Rip, who has limped into a reserve role compliments of third-wheel AI and a wracked hammy: “I don’t know what’s wrong. I’m hurting too bad.”
Tay, on Detroit securing its first losing month in five years: “I could not explain what’s happening if I tried.”
Coach C, biting his lip while revisiting his club’s complete collapse in the hustle categories: “We were out- executed.”
AI: DNP-Flu, perhaps a result of studying too much Dee-troit Basket-ball game film: No comment.
The Motor City locker room, once mad laughs with D.J. Rasheed Abdul manning the iPod, has taken on a bit of mausoleum flava. For good reason: A Pistons team hasn’t been navigating this long without a GPS for years. No matter what stat you slice it with—straight averages, PER, per minute—the core four Pistons of AI, Rip, Tay, and Sheed are producing at or near career lows. Most damning of all, with only the one significant personnel flip (Big Shot to AI), Detroit has tumbled from a sixth-best offensive efficiency and four-best defensive efficiency in 2007-08 to 19th and 12th today. The team still plays at a snail’s pace, but what was once an effective gameplan wrapped up in that tortoise shell is now just plodding, bad basketball.
Sheed, among others who might have helped provide additional enumeration, left quickly on
Tuesday, without offering much by way of postmortem. Just a year after he and I playfully teased each other up in Milwaukee in the aftermath his lefty trey in the All-Star Game, it was takeaway in Styrofoam and a quick exit.
Back then, a year ago, with the unflappable Flip at the helm and Captain Chauncey steering the ship, the Pistons were poised to punch another ticket to the NBA Finals. Cracks showed, of course, even then: Billups sleepwalked and Sheed yawned Detroit into a fall-from-ahead loss in Brewtown.
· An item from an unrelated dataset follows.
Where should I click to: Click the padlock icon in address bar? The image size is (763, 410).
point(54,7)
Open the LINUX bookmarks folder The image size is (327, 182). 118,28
But subtracting Billups, the closest thing the Detroit clubhouse had to a conscience, has proven a fatal error.
Dig the seeds up in haste, before the sun has had its chance to shine and the clouds conjure rains to nourish, and there is nothing left to harvest. Impatience breeds regret.
Come April, Farmer Joe will wish he could rewind this failed, barren season—or fast-forward to the next.